The Power of Spiritual Love and 22 Ways It Will Change Your Life

by jared in Relationships, Spirituality · 11 comments

June 10, 2010

You’ve probably heard the saying, “We’re spiritual beings having a human experience.” I have no idea who originally said that… but I believe it to be true. Do you?

The first question you should ask yourself before getting too far into this subject is: do you believe you are a spiritual being?

No? (stick around and see what you find)
Yes? (keep reading)

Call it intuition, a heightened sense of awareness, enlightenment, etc., the idea that we’re spiritual beings is nothing new yet people still seem confused on what this actually means. For me, it simply means I’m part of something bigger, i.e. I’m not the center of the universe.

Whether we believe this something bigger to be God or some creator, who knows and honestly… who cares. We can live a spiritual life, and find spiritual love, without defining what or why we should believe in something. More importantly, we can allow others to do the same. Now that we have that out of the way…

Spiritual love is something that comes from both the heart and the mind; it is unconditional love. As intellectual beings, we often confuse our thoughts with what’s in our hearts. The farthest distance in the world is often the twelve inches between our head and our heart. Knowing we should be loving and caring and acting that way are two completely different things. We’re judged by our actions not our intentions.

So how do we get it out of our head (this idea of love and caring) and into our hearts?

We must first learn love, empathy, and understanding for ourselves. Then and only then can we truly recognize and EXPRESS these feelings towards others. Try explaining to someone what broccoli tastes like if you have never tasted it yourself or how a baby’s skin feels against your cheek if you’ve never experienced it.

In order to fully accept and love others unconditionally we need to start with ourselves. Once we develop spiritual love for self, it will come naturally for others. The deeper our acceptance and love for self goes, the less we need externally to feel loved and validated. As we need less externally to prop up our ego and self-esteem, our need to judge others declines and the ability to love unconditionally increases.

A few months ago I heard something simple yet life changing: Want peace? Suspend judgment of yourself and others. I thought that was amazing and very powerful.

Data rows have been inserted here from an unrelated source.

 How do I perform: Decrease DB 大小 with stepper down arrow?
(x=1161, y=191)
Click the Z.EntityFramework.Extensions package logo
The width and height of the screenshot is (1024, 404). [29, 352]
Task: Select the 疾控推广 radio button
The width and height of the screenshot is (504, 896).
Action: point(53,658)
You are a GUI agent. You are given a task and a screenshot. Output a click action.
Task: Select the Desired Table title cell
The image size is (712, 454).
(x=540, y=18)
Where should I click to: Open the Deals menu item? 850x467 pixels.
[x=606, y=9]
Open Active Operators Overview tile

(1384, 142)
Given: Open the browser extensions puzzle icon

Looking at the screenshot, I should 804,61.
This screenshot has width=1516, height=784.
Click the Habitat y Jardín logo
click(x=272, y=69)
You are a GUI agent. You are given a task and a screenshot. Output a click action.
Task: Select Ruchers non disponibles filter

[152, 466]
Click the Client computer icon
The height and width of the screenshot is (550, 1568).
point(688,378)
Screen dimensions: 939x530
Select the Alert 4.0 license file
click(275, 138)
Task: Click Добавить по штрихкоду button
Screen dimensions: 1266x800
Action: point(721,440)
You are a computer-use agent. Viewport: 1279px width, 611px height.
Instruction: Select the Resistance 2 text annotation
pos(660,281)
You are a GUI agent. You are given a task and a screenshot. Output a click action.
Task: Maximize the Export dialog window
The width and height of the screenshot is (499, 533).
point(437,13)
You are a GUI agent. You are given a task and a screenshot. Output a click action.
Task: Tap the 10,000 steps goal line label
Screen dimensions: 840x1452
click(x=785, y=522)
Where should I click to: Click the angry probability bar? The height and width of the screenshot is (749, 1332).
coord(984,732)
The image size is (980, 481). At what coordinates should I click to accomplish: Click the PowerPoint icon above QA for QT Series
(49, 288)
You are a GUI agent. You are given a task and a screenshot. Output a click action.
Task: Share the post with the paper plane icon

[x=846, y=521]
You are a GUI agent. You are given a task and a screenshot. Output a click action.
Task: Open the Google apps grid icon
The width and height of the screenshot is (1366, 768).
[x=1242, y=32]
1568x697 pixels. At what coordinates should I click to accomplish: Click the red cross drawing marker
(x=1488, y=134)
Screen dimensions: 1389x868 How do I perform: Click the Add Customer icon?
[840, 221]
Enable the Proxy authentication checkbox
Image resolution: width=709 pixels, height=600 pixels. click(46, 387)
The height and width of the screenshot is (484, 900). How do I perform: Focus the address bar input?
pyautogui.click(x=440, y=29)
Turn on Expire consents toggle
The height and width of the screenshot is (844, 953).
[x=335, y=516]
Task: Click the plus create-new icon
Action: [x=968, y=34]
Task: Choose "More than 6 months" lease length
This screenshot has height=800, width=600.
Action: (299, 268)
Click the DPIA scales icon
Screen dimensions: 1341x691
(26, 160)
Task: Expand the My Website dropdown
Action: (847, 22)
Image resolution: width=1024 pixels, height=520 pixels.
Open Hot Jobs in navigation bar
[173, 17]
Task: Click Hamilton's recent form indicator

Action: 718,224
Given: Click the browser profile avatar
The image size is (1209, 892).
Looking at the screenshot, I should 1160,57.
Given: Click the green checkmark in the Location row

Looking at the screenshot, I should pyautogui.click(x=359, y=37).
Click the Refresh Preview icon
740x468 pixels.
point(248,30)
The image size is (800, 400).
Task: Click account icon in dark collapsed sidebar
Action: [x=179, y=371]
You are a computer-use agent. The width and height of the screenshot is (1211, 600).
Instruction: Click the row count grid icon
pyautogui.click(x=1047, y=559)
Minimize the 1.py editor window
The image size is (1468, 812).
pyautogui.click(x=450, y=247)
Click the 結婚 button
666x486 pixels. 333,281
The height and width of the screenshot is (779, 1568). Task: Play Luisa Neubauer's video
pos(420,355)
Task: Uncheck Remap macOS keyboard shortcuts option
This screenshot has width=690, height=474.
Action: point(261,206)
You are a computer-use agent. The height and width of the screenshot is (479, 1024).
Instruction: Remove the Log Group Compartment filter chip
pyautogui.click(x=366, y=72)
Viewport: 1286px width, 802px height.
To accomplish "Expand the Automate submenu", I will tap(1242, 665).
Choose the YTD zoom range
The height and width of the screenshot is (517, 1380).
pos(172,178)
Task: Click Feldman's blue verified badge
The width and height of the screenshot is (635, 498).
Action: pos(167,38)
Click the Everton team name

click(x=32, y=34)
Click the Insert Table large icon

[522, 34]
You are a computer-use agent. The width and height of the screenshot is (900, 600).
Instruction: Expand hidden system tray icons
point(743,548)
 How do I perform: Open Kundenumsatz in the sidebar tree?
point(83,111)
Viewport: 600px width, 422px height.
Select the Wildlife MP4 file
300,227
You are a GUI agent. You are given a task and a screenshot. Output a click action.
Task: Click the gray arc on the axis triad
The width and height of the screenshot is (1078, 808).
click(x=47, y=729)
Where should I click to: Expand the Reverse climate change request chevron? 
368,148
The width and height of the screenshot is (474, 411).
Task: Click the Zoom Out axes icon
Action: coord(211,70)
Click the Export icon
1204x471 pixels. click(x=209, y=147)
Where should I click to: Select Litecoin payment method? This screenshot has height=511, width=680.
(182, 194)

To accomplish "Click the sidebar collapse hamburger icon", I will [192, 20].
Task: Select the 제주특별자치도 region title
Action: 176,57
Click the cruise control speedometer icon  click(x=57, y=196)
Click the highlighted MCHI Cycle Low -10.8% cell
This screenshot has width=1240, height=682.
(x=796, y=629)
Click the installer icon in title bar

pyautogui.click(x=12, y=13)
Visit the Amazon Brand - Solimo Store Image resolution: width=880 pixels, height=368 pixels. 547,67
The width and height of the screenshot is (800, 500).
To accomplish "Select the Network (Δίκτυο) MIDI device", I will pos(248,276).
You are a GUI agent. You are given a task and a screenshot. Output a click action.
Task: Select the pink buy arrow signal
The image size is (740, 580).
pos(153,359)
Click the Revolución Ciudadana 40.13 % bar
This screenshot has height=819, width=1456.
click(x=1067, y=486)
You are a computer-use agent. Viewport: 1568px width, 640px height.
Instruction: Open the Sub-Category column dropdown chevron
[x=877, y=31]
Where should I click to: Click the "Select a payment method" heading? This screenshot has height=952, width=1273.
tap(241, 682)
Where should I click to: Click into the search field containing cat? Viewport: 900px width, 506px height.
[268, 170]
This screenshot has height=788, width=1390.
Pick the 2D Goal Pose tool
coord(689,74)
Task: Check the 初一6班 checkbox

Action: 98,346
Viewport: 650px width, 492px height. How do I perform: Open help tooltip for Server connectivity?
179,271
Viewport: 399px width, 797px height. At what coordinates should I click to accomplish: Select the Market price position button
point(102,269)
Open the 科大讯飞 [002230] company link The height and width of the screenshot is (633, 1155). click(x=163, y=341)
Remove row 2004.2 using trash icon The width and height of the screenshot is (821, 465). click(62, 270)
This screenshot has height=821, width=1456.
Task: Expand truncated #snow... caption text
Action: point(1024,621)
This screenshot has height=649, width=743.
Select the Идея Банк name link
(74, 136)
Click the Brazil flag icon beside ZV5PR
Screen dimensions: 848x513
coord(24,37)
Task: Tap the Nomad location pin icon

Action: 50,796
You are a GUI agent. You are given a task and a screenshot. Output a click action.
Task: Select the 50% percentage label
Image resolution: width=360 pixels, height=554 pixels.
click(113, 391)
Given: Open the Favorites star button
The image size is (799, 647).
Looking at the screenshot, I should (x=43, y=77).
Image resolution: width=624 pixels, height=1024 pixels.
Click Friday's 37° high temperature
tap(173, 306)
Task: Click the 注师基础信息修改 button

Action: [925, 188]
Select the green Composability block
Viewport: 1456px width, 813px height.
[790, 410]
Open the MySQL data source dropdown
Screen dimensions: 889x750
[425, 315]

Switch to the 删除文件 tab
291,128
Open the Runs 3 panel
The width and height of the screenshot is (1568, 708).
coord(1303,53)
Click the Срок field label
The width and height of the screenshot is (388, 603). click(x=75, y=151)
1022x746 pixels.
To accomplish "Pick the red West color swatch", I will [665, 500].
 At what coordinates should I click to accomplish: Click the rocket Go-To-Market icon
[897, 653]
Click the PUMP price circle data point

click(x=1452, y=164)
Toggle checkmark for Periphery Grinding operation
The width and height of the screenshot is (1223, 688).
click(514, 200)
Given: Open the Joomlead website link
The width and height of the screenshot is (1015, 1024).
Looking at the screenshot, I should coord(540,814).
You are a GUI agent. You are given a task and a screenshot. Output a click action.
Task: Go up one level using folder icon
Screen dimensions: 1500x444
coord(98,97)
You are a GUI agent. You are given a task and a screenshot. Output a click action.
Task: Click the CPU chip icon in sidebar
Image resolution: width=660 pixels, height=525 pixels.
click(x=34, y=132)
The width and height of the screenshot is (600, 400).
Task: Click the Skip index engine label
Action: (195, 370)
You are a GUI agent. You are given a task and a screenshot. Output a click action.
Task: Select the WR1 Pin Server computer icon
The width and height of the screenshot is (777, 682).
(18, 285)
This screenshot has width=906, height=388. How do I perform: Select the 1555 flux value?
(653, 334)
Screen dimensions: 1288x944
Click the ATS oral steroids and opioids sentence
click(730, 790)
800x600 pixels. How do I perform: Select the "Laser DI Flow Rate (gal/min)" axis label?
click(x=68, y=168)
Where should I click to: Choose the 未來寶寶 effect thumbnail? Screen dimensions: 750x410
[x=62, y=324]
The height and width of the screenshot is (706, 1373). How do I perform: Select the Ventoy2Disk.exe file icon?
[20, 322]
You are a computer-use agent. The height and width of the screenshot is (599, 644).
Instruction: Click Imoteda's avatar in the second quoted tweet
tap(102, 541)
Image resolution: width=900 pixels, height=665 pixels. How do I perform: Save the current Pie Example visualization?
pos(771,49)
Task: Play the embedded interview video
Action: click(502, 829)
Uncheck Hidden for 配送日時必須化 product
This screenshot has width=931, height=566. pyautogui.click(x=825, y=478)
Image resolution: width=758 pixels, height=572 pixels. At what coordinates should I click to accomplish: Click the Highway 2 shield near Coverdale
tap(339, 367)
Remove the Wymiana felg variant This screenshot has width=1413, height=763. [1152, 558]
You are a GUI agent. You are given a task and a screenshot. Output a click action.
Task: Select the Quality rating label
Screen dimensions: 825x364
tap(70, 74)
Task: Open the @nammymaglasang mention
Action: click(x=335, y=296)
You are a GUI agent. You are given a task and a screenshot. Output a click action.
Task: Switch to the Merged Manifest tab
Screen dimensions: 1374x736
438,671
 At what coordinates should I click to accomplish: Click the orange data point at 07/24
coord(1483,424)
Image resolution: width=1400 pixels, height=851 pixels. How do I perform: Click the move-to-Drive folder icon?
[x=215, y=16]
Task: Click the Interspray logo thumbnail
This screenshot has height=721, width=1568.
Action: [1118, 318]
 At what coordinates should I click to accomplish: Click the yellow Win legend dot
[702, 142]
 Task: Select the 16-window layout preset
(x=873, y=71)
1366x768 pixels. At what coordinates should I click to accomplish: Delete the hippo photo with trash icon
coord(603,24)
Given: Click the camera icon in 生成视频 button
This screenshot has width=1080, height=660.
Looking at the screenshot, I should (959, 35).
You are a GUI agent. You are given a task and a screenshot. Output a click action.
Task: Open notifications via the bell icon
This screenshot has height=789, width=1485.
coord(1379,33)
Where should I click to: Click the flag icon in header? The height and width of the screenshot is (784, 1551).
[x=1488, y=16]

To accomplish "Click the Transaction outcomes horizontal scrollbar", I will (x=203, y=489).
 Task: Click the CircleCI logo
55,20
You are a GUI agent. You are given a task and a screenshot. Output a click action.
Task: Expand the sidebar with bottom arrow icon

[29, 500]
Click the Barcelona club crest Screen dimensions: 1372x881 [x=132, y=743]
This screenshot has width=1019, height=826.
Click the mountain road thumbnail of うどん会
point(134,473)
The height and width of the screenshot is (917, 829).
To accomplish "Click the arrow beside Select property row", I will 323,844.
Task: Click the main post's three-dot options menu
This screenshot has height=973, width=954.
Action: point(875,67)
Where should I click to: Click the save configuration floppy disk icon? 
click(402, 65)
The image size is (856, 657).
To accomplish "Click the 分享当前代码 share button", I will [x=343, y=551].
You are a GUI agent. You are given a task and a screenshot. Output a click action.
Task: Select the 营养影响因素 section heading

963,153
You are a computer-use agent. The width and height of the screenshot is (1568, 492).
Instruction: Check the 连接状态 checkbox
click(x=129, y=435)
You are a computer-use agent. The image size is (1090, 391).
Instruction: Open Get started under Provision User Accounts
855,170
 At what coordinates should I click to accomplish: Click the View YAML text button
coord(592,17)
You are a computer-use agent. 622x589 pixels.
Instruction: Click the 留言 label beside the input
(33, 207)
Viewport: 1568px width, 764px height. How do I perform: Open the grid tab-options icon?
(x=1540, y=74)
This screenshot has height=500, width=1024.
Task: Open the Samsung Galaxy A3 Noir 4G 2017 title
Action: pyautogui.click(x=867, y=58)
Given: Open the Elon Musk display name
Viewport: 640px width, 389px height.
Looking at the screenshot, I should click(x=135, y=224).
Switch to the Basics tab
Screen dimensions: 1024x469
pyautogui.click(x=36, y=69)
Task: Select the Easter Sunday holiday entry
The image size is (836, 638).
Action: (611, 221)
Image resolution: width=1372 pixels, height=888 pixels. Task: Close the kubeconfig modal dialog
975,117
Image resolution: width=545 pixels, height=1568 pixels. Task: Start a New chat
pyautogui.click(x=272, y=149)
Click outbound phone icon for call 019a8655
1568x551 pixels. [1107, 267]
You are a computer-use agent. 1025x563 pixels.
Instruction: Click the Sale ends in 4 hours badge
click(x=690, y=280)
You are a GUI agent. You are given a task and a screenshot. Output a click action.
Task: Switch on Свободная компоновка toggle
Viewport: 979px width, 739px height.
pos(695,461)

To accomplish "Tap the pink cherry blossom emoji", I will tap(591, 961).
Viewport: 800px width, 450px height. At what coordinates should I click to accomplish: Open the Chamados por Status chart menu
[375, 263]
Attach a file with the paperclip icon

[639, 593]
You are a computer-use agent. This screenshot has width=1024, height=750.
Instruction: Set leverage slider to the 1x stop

Learning to suspend judgment of ourselves is not easy and takes hard work. I found it difficult to stop judging myself after years of living a life I wasn’t proud of—and the realization I wasn’t as fond of myself as I previously thought (head vs. heart).  My ego (head) said I was a big shot while my heart told me I was a failure unworthy of love. My discovery process was through working on myself spiritually and emotionally; things I talked about in the Spiritual Serenity Series. It was and is hard work at times, but damn is it worth it!

22 Ways Spiritual Love Will Change Your Life

  1. You will develop more meaningful relationships based out of true respect and love; not what can you do for me?
  2. Resentments will fade—eventually disappear entirely—due to diminished expectations of others and yourself
  3. You will discover you need less to be happy (materially and emotionally)
  4. The world will seem a lot more peaceful, no matter what is going on around you
  5. As you develop a more altruistic view, you’ll find happiness and peace is the reward
  6. Others will naturally be drawn to you
  7. You will attract abundance in areas you didn’t even know you were lacking
  8. You will sleep better
  9. People in your life will know how much they mean to you
  10. You will notice things in people and nature which you never realized were there before
  11. Gratitude will start to fill your heart more than fear and loneliness
  12. You will realize that anyone, at any given moment, is doing the best they can
  13. You will feel genuine happiness for others good fortune as opposed to envy
  14. Your past will become your biggest asset
  15. You will begin to realize little in life is really hard, just uncomfortable at times
  16. Each moment will be filled of unimaginable potential
  17. Love will become your favorite word and action
  18. Exercise and living healthy will become more important as love for self grows
  19. You will find what it is you were always looking for
  20. Food will taste better
  21. You will never be alone again
  22. You will consistently feel on the verge of greatness as opposed to calamity

Wow, what a list eh?  What do you think? Do you love yourself today?

photo credit: millzero

{ 11 comments… read them below or add one }

Mary W June 11, 2010 at 8:28 am

Wow! This is exactly where I want to be, and even though I have been on the road toward recovery for over 24 years, I still fall short of
these goals. But I know that I am a spiritual being because I continue to work toward the goals that seem to elude me.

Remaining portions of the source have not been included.